Anchoring the physical map
The INRA bovine BAC library was screened by PCR using published microsatellite primer pairs (see BovMap database ) as previously described .
In collaboration with the Genoscope, we produced 53,550 BES from 26,935 INRA BAC clones and we collected another 28,468 BES from the CHORI-240 library via Genbank. Similarities with the human sequence (NCBI built 35) were searched for by BLASTN after repeatmasking () We used an expectation value E of 10-5 as the significance threshold for comparisons, since this value was shown to provide 95% accuracy in identifying orthologs . Coordinates in the human sequence were then obtained for each retained hit using GoldenPath . After localizing microsatellites in the bovine scaffolds by BLASTN analysis, the position of the bovine scaffolds on the human sequence were determined using BLASTN with parameters set to optimize detection of distant homologies (Ensembl BLASTView: W9, M1, N-1, Q2, R1).
Searching for particular sequence features in breakpoint regions
Evolutionary breakpoint regions between two species were defined as the interval between two segments of conserved gene order. As illustrated in the left part of Figure 1, breakpoint regions were classified into four categories, based on the human alignment:
- BTA breakpoints, having probably taken place in the bovine lineage, when a perfect co-linearity is observed between human and mouse maps, but not with the bovine map. (Figure 1a: the breakpoint region is identified only in cattle).
- MMU breakpoints, having probably taken place in the mouse lineage, when a perfect co-linearity is observed between human and bovine maps, but not with the mouse map (Figure 1b: the breakpoint region is detected only in mouse).
- HSA breakpoints, having probably taken place in the human lineage, when no co-linearity is observed among human, mouse or bovine maps. (Figure 1c: the breakpoint region is identified both in cattle and mouse).
- TeloCentro, when either telomeres or centromeres are involved in the breakpoint (Figure 1d).
The same classification was also performed based on the mouse alignment (right part of Figure 1).

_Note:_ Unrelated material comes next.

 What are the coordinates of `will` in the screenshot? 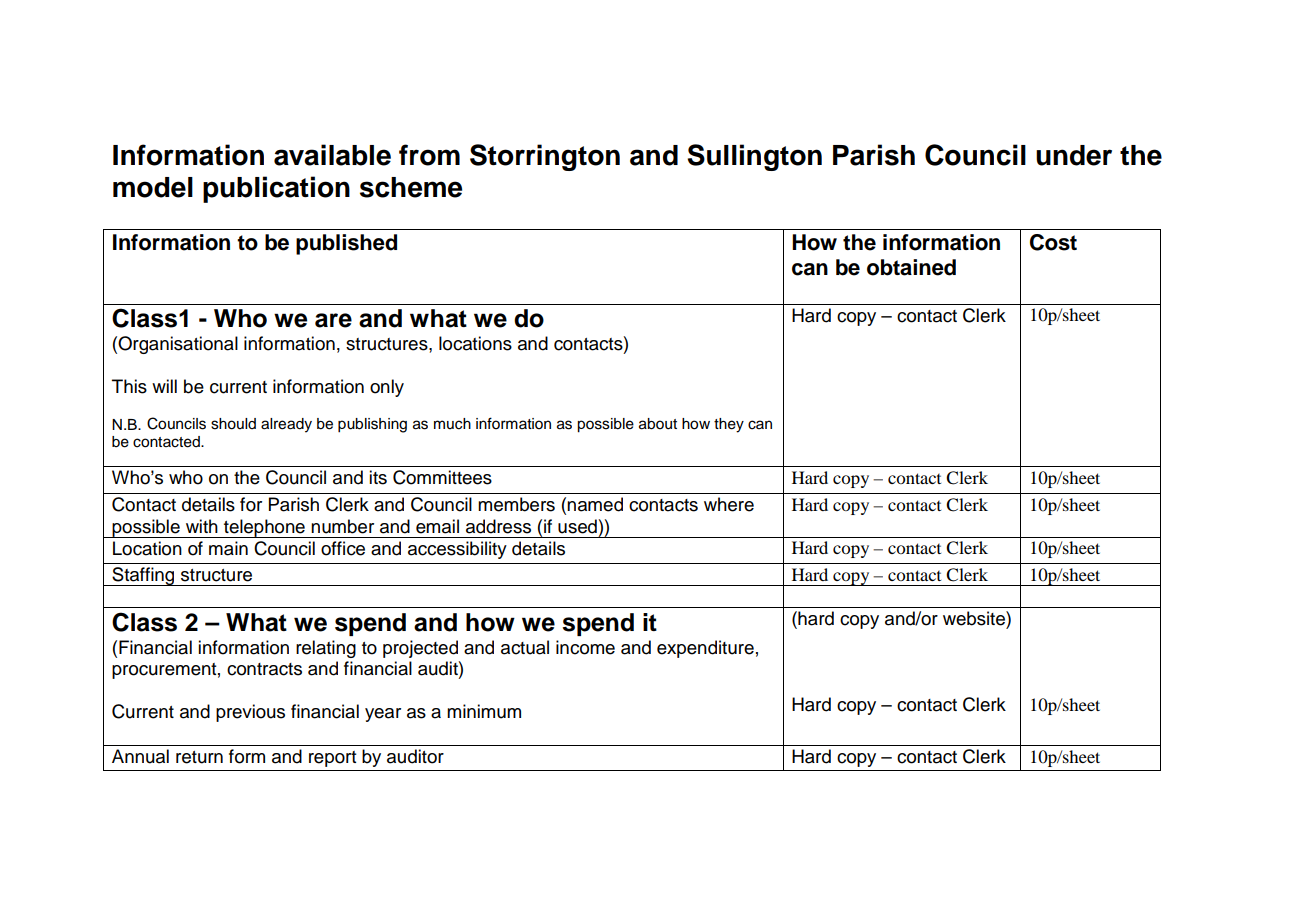 It's located at (164, 386).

When identical breakpoint regions fell into different categories according to the human or mouse alignments (Figure 1e), they were discarded from the global analysis because they could represent regions of breakpoint reuse. Breakpoints involving centromeres or telomeres were likewise discarded because these regions may be poorly represented in the genome assemblies and rearrangements may have been mediated by centromeres or telomeres, independently of the repeats we wanted to analyze.

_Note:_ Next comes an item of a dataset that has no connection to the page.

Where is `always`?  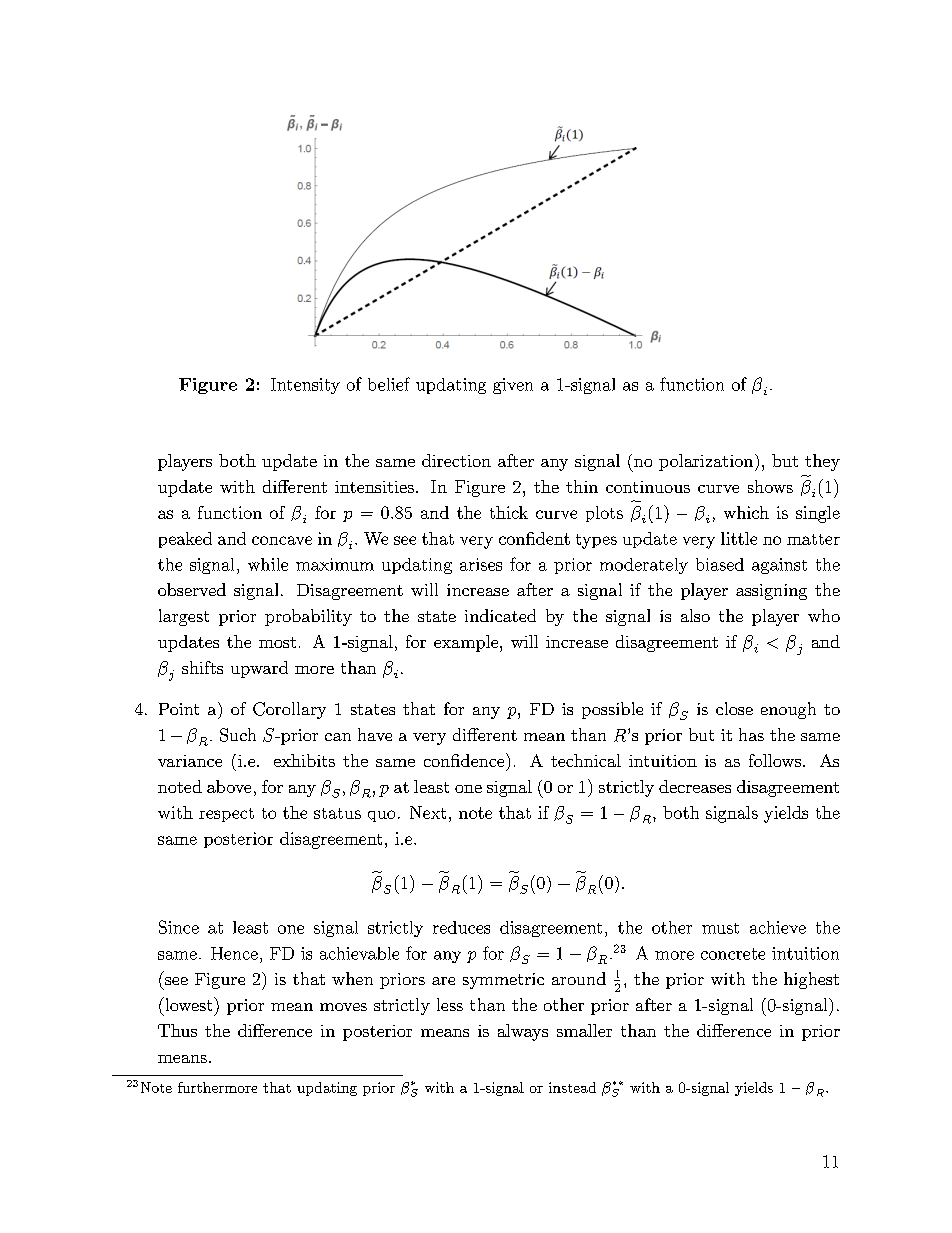 always is located at coordinates (523, 1032).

Human and mouse chromosome masked sequences (chromFaMasked.zip) and repeat annotations (chromOut.zip) were downloaded from UCSC .
The density (number of repeat per Mb of DNA) of each class of repeats was computed for each kind of breakpoint region. Likewise, densities were also computed along each chromosome in sliding windows of different sizes (0.5, 1, 2, 3, 4 and 5 Mb). The proportion of densities, in these sliding windows, greater than the density in each repeat region was then computed for each class of repeats. These calculations were performed using sliding widows of a size range similar to the breakpoint region size.
Enrichment was tested by applying the one-sample Kolmogorov-Smirnov test to these proportions (distribution under the null-hypothesis is uniform on [0,1]) and using the R software.
Classification results, positions on human and mouse sequences, repeat densities and proportions of frequencies are available as supplementary data (break_supp).